Missing Link, Liberty.  Iris print, 41 ¼ x 29 ¼ in. framed.

 

Missing Link, Justice. Iris print, 41 ¼ x 29 ¼ in. framed.

 

<1> Louisiana was the point of departure for this latest project by Carrie Mae Weems. The wide open spaces and panorama views afforded by the Southeastern Center for Contemporary Art (SECCA) made for a particularly spatiotemporal experience: The viewer travels the gallery as on a journey, one which correlates to a larger narrative, also quite germane to historical space and time. A visual prelude includes two antiquated-like convex photo portraits of Napoleon and Thomas Jefferson. They flank a more contemporary image of a beautiful black woman peering out from a plantation house interior. Her thoughts are inscribed in graceful and flowing white font: “While sitting upon the ruins of your remains, I pondered the course of history.” Bookending this unlikely photographic trio are double-portraits of the artist in a patchwork blouse and skirt, gazing into a hand mirror as if in wonderment as to what it was that “so terrified” genteel folk of plantation times past.

<2> Was it the fear of the supposed brutishness of a “subhuman” species? In the latter 19th century, Darwin’s Origin of the Species had been so grossly distorted by some as to imply that African Americans might provide for its evolutionary “missing link.” The artist artfully challenges the legacies of such myth in a photo sextet that serves as a historical paradigm shift from oppression achieved via military and political might to one manufactured—that is, a psychological enslavement by means of cultural construction. An unidentified figure (the artist?) is disguised in variously humorous (yet not-so-humorous) animal masks, recalling the high pageantry of exclusive Mardi Gras balls in New Orleans. While the ape costume might point to an outmoded 19 th-century mythology, the ass and elephant—Missing Link, Justice and Missing Link, Liberty—provide for biting contemporary reference. Imagery juxtaposed in such a context suggests that the elaborate game of social masquerading of the past has only been recycled into a less noticeable (but more consciously disguised and ever more pernicious) present form.

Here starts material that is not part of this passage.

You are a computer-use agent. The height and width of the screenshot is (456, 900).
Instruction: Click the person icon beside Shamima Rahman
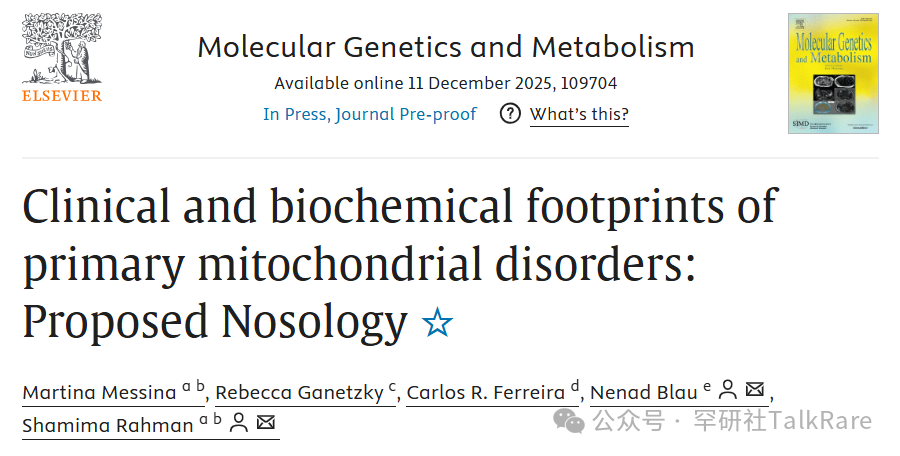(x=238, y=423)
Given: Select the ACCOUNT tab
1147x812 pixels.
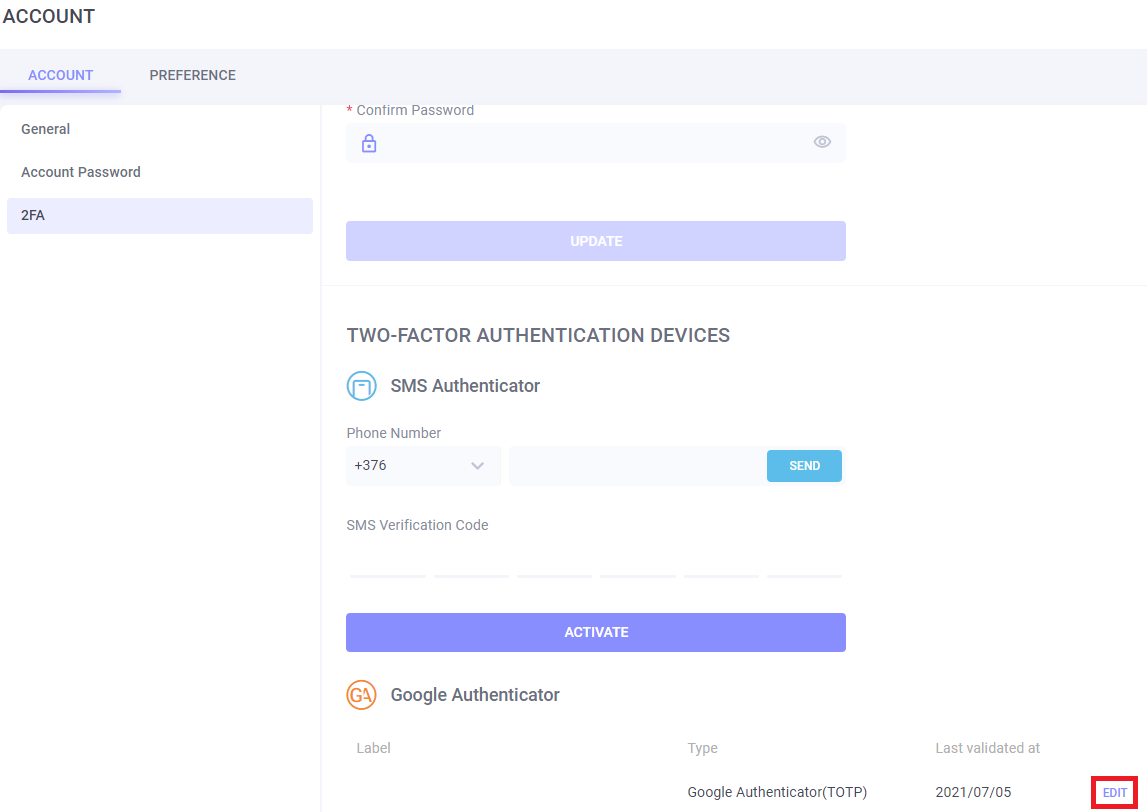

<3> The video installation is one of the most entrancing arrangements ever experienced. Set to an engrossing piano score, it helps pull the viewer into the complex dance scenario that unfolds. The dancing quickly but subtly evolves from one of high society etiquette and tradition to a reverse scenario of slave and master. In the latter sequence a female in Napoleonic hat subjects a male first to seduction that then slowly mutates into an eroticized form of sadomasochistic punishment. A brief iconoclastic moment occurs when Weems blackens the screen entirely in order to softly voice a poem that is as eloquent as it is accusatory. (Good artists know the power of when to use the image as much as when to withhold it.) The omniscient witness reveals that she saw, among many other clandestine dealings, the “secrets of secret societies” and the “negotiations of the real world / conducted in a land of make believe.”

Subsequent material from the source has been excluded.